Anyone who says this is union busting.
Anyone who says this is union busting.
I hear it often from people, especially during the train strikes, often paired with them saying how they have bad working conditions and poor pay too. I generally try to help them understand that if you have union envy that’s a problem with your organisation, not theirs.
Collective action works. It has changed the world before, and will do again. There is a reason why all these employers are scared of it.
Because the term means real things that can be legally fought against. If you misuse the term and teach others to misuse it, it’s is more likely that other people will react incorrectly to challenges faced.
An easy way to undermine a movement is to look at people who are saying factually incorrect things to make their point and say “see? They don’t know what they’re talking about.

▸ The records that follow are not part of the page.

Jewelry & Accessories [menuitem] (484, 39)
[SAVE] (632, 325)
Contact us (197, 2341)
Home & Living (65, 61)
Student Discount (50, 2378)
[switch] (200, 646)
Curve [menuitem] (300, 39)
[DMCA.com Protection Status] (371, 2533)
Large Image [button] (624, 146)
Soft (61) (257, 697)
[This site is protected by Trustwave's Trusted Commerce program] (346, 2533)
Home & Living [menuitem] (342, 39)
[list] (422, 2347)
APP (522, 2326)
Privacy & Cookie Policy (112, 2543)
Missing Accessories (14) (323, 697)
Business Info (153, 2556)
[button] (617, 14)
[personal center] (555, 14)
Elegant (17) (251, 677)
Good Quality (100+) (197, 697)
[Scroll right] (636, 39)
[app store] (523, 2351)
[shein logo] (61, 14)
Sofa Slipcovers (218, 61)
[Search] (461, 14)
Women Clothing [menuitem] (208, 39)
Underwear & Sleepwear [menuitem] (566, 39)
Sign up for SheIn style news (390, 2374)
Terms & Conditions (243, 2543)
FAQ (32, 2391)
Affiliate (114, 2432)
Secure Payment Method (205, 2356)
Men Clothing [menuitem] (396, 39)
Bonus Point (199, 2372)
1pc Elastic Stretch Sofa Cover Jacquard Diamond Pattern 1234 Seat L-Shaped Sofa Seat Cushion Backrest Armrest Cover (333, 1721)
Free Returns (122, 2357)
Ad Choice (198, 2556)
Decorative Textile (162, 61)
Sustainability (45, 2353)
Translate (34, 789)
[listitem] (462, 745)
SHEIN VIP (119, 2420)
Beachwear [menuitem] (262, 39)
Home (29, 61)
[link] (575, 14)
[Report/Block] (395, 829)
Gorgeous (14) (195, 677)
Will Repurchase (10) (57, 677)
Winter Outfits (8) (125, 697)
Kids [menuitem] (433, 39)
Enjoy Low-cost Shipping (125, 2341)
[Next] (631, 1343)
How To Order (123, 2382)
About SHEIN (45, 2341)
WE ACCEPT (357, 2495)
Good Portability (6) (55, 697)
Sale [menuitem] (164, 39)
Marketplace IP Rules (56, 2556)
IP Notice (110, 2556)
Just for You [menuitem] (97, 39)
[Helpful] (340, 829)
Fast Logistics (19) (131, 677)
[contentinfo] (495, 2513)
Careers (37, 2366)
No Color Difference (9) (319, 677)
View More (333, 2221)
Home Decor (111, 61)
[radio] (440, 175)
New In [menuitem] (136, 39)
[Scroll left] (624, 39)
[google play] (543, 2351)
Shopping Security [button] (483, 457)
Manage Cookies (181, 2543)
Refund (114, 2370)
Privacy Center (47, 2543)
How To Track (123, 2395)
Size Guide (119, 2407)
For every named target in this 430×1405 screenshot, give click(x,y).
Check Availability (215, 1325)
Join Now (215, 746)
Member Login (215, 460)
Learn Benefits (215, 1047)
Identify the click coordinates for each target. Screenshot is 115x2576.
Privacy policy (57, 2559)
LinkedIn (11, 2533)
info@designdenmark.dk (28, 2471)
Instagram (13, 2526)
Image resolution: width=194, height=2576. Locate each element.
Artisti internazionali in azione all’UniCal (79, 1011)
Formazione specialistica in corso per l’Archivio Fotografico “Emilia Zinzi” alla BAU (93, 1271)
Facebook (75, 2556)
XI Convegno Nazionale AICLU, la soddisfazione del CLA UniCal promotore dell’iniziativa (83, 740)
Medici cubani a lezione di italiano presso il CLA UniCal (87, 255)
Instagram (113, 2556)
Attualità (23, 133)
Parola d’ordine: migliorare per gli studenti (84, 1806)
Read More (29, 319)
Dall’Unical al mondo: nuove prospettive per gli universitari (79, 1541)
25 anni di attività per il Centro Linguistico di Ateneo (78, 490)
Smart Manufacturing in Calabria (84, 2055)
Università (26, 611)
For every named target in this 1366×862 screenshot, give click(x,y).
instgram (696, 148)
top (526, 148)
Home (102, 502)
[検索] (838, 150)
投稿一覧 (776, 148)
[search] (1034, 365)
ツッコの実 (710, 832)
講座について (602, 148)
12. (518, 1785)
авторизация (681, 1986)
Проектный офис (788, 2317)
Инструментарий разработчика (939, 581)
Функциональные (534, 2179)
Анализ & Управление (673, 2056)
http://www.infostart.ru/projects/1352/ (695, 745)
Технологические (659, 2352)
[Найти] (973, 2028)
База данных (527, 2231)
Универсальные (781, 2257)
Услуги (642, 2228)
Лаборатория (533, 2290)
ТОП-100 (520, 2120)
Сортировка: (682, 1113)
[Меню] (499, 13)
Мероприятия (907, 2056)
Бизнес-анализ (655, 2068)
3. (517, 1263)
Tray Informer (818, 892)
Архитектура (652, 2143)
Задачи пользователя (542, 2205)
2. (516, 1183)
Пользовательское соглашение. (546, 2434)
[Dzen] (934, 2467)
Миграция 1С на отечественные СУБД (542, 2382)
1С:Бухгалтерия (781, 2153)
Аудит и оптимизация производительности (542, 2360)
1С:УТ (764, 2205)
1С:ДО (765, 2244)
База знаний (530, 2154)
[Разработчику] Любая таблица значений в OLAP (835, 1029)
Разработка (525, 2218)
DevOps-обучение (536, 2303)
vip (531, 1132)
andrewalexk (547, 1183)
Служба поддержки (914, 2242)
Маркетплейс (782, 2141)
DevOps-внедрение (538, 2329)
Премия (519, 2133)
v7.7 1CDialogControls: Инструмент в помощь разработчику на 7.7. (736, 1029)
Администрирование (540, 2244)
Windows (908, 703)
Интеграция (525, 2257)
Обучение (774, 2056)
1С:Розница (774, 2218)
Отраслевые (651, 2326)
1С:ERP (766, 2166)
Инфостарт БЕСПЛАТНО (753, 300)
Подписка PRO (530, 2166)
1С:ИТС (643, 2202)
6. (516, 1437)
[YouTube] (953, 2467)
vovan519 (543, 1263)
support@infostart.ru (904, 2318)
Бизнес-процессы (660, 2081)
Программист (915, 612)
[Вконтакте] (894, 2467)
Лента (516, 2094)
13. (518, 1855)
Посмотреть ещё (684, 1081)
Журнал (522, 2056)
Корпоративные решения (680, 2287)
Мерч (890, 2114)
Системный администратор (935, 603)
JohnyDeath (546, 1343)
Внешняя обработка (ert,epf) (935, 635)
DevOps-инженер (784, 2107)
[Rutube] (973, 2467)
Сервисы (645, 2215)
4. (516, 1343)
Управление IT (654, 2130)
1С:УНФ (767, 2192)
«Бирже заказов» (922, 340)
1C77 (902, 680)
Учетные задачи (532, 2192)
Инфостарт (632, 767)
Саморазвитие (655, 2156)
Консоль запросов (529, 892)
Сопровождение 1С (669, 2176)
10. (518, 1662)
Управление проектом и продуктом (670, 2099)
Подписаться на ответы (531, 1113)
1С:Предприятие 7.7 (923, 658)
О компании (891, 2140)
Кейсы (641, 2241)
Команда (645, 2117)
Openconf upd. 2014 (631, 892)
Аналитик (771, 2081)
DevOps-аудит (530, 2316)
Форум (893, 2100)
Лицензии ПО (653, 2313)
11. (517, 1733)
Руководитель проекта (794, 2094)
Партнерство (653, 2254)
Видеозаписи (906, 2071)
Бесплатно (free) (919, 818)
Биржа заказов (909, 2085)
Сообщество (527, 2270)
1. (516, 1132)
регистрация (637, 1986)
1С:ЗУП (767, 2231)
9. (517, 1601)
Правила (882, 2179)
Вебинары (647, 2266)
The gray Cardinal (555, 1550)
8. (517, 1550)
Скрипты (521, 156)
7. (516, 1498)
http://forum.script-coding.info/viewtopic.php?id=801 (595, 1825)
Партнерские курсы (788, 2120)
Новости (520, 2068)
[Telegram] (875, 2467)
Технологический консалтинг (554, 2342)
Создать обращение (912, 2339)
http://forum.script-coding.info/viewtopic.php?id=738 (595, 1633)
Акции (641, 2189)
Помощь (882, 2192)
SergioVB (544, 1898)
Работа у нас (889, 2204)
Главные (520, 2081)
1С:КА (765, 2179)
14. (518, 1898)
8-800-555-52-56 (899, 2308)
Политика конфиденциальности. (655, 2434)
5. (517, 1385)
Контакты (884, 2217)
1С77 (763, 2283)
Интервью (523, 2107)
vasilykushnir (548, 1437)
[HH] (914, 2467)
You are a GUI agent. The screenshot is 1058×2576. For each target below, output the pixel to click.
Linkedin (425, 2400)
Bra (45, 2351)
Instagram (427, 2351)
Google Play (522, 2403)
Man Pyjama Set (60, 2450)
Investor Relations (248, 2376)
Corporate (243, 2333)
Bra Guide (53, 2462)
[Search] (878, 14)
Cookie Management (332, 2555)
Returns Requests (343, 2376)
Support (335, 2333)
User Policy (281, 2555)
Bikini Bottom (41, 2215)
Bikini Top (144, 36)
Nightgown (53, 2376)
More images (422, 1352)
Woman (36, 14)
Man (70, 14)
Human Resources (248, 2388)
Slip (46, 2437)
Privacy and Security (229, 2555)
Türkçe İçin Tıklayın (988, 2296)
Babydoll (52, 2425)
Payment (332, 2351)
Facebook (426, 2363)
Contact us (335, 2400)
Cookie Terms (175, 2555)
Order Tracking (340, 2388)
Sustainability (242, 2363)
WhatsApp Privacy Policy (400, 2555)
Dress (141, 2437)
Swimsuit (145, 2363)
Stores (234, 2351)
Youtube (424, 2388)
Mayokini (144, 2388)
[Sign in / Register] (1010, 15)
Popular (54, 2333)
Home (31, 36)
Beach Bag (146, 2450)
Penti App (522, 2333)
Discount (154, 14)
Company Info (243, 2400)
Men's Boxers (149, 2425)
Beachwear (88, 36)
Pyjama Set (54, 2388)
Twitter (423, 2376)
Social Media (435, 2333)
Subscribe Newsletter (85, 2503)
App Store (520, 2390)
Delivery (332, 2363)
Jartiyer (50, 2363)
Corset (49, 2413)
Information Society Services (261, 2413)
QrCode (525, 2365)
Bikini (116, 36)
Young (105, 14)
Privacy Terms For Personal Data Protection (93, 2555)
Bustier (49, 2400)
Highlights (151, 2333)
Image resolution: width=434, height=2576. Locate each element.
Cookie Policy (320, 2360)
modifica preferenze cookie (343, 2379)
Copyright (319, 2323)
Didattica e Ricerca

Don’t listen to them”. And boom you’ve now made it easier to convince anyone on the fence to side against you.
It’s a really easy and common divide and conquer strategy.
If you want to help people while firing them up, then feed them the real information about union busting and how companies are actually doing it.
Saying that “strikes will cause disruption” is not union busting in any sense of the word.
It’s the consequence for shitty company practices and how workers get to be heard. It’s literally the point of a strike. It’s stating a fact.
The police are a joke.
The Police Union is one of the strongest unions in the country - so powerful, they protect their workers who literally commit murder.
Then these same folks protect millionaires and harass workers trying to unionize.
I believe that’s how the Japanese bus and/or train station workers strike.
There is no disruption to people getting to work, but a huge disruption to cash flow.
Only in Japan.
Doubt we can see it happening anywhere else because I can see in America, they can call that theft and a fireable offense. Can’t retaliate without a union either. And can’t be sued because the framing is still “stealing”, which the court system LOVE defending corps when the small guy steals.
There was a strike at my supermarket a few months ago, and some Nextdoor Karens’ went:
“During the start of the school season?!”
Like it’s not supposed to be CONVENIENT.
When I heard it was forced back my first thought was ‘well that doesn’t help for Xmas stuff anymore, so why not just make a proper deal? It seems like a lose lose for the government’. The prime time was already delayed so figure it out.
For the non Canadians I’m pretty sure they were working to make sure benefit cheques and such got through, so hopefully things like that weren’t delayed cause I do recognize how awful that can be for those that need it.
At first, it may look like its the fault of the people striking, but when you really think about it, they wouldn’t have to strike if they were paid fairly and have a safe work environment, so any issues caused by a strike is really just the employer’s fault.
TLDR: Blame their employers, not the people going on strike.
This is the rule for any strike, anywhere, in any industry. When people take a stand instead of taking a paycheck, it means their situation was literally unworkable.
There’s never been a strike where management was in the right.
Technically the point of the strike is to force the business to succeed.
It being disruptive literally benefits nobody, but the ball is in the business’ court to end it.